*Bagian Teks*.
┌────────

Bisa dikatakan bahwa Ibnu Sina adalah filosof muslim pertama dalam dunia pemikiran Islam yang memperkenalkan burhan shiddiqin. Tetapi Mulla Shadra tidak menerima bahwa burhan yang diperkenalkan oleh Ibnu Sina tersebut secara substansial tergolong ke dalam burhan shiddiqin. Walaupun pada akhirnya Mulla Sadra, dengan pendekatan yang bersifat toleran, menganggapnya sebagai burhan shiddiqin.
Selanjutnya, Mulla Shadra memperkenalkan burhan shiddiqin yang dikonstruksinya sendiri. Untuk memahami burhan shiddiqin versi Mulla Shadra, diperlukan beberapa pendahuluan berkaitan dengan prinsip-prinsip burhan tersebut. Setelah itu, kita akan menjabarkan bentuk dari argumennya.
Adapun pendahuluan-pendahuluan tersebut adalah sebagai berikut:
Kehakikian Wujud (Ashâlah al-Wujud)
Yakni, setelah kita menerima bahwa terdapat realitas di alam luar, dan yang merupakan realitas hakiki dan kenyataan itu adalah eksistensi bukan kuiditas. Dalam hal ini, kuiditas hanyalah bersifat majazi dan hadir setelah eksistensi. Kuiditas hanya “berwujud” di alam pikiran saja. Dengan ungkapan lain, kuiditas adalah batasan wujud.
Gradasi Wujud
Teori kehakikian wujud itu sendiri terbagi dalam beberapa teori:
Pertama: Wujud-wujud itu secara esensial saling bertentangan satu dengan lainnya secara diametral dan horizontal. Pandangan ini dianut oleh filosof peripatetik.
Kedua: Wujud yang hakiki (ashalah) hanya pada Wâjib al-Wujud dan bermakna bahwa zat Tuhan adalah hakikat wujud itu sendiri. Tetapi yang hakiki pada wujud-wujud kontingen (mumkin) adalah kuiditas (mahiyyah). Pandangan ini diperkenalkan oleh filosof Ilahi Dawwani.

└────────

*Bagian Data*.
┌────────

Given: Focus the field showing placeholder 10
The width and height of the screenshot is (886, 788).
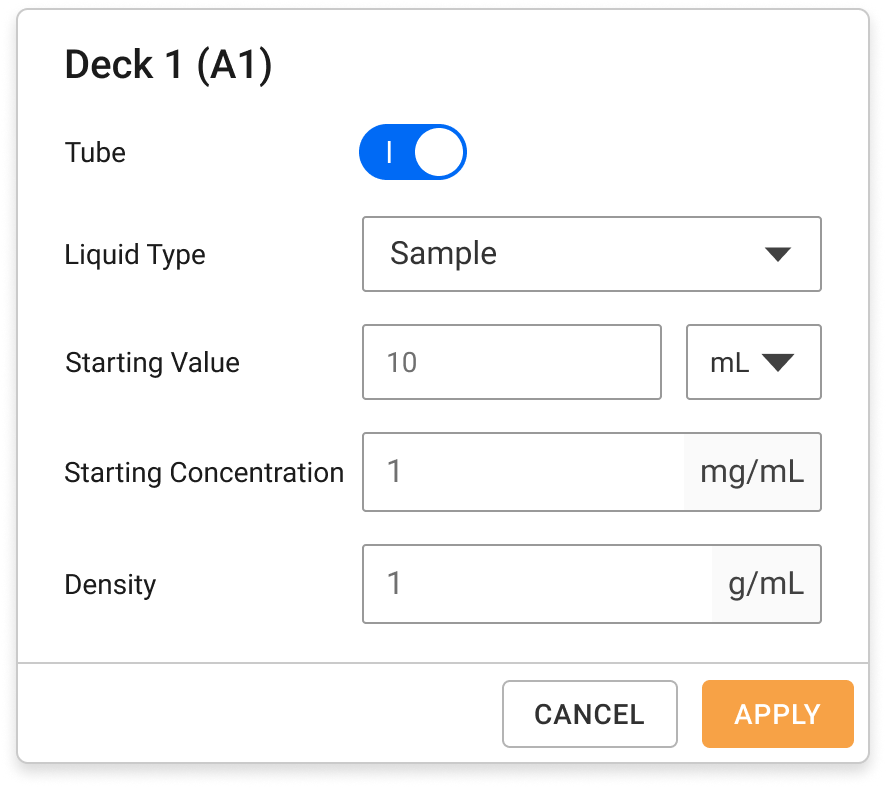Looking at the screenshot, I should coord(511,362).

└────────

*Tugas Anda*. Sebutkan semua istilah yang ditulis di dalam tanda kurung pada teks tentang burhan shiddiqin, dengan ejaan yang sama seperti di teks.

*Jawaban Latihan*. Ashâlah al-Wujud, ashalah, mumkin, mahiyyah